A framework for accurate, efficient private record linkage
Durham, Elizabeth Ashley
Record linkage is the task of identifying records from multiple data sources that refer to the same individual. Private record linkage (PRL) is a variant of the task in which data holders wish to perform linkage without revealing identifiers associated with the records. PRL is desirable in various domains, including health care, where it may not be possible to reveal an individual’s identity due to confidentiality requirements. In medicine, PRL can be applied when datasets from multiple care providers are aggregated for biomedical research, thus enriching data quality by reducing duplicate and fragmented information. Additionally, PRL has the potential to improve patient care and minimize the costs associated with replicated services, by bringing together all of a patient’s information. This dissertation is the first to address the entire life cycle of PRL and introduces a framework for its design and application in practice. Additionally, it addresses how PRL relates to policies that govern the use of medical data, such as the HIPAA Privacy Rule. To accomplish these goals, the framework addresses three crucial and competing aspects of PRL: 1) computational complexity, 2) accuracy, and 3) security. As such, this dissertation is divided into several parts. First, the dissertation begins with an evaluation of current approaches for encoding data for PRL and identifies a Bloom filter-based approach that provides a good balance of these competing aspects.

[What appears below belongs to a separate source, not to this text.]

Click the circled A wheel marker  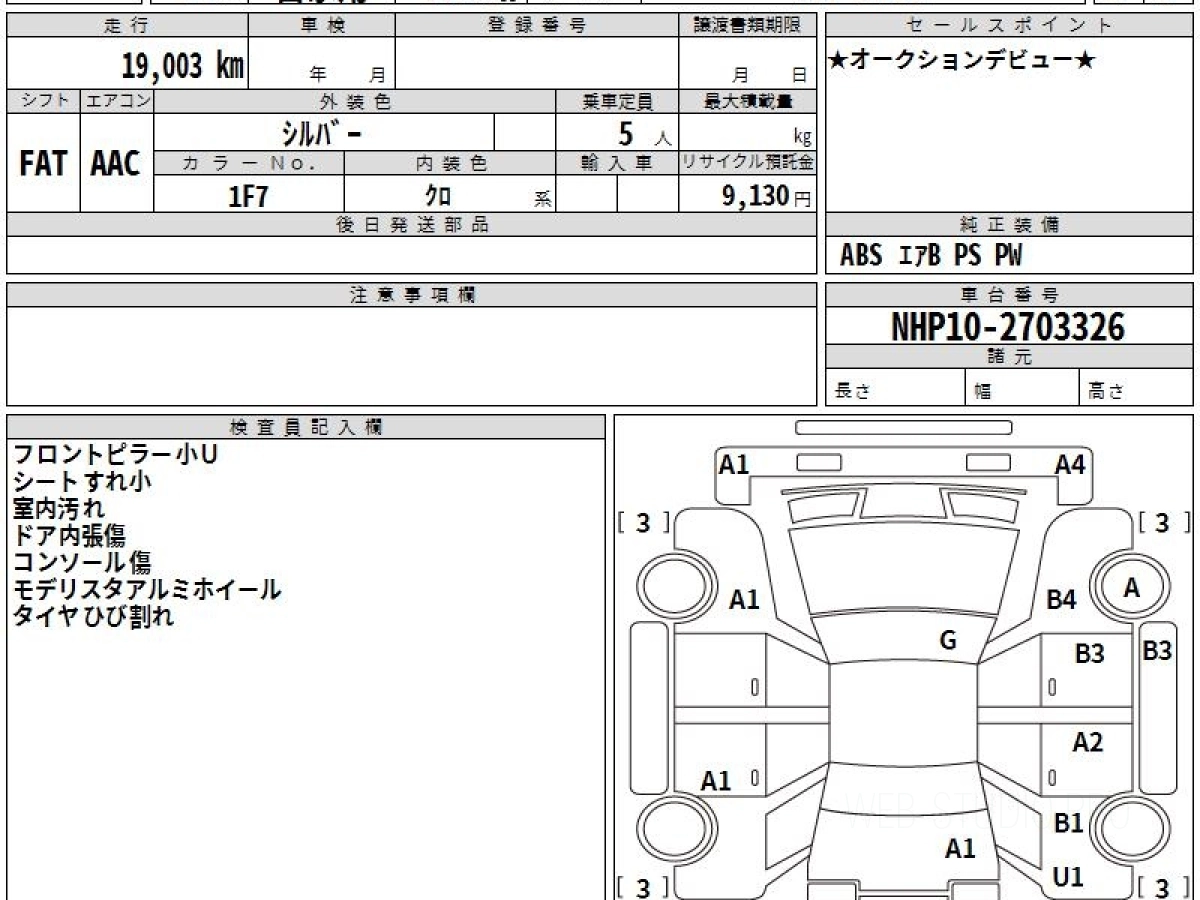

However, such encodings may reveal information when subject to cryptanalysis and so, second, the dissertation presents a refinement of the encoding strategy to mitigate vulnerability without sacrificing linkage accuracy. Third, this dissertation introduces a method to significantly reduce the number of record pair comparisons required, and thus computational complexity, for PRL via the application of locality-sensitive hash functions. Finally, this dissertation reports on an extensive evaluation of the combined application of these methods with real datasets, which illustrates that they outperform existing approaches.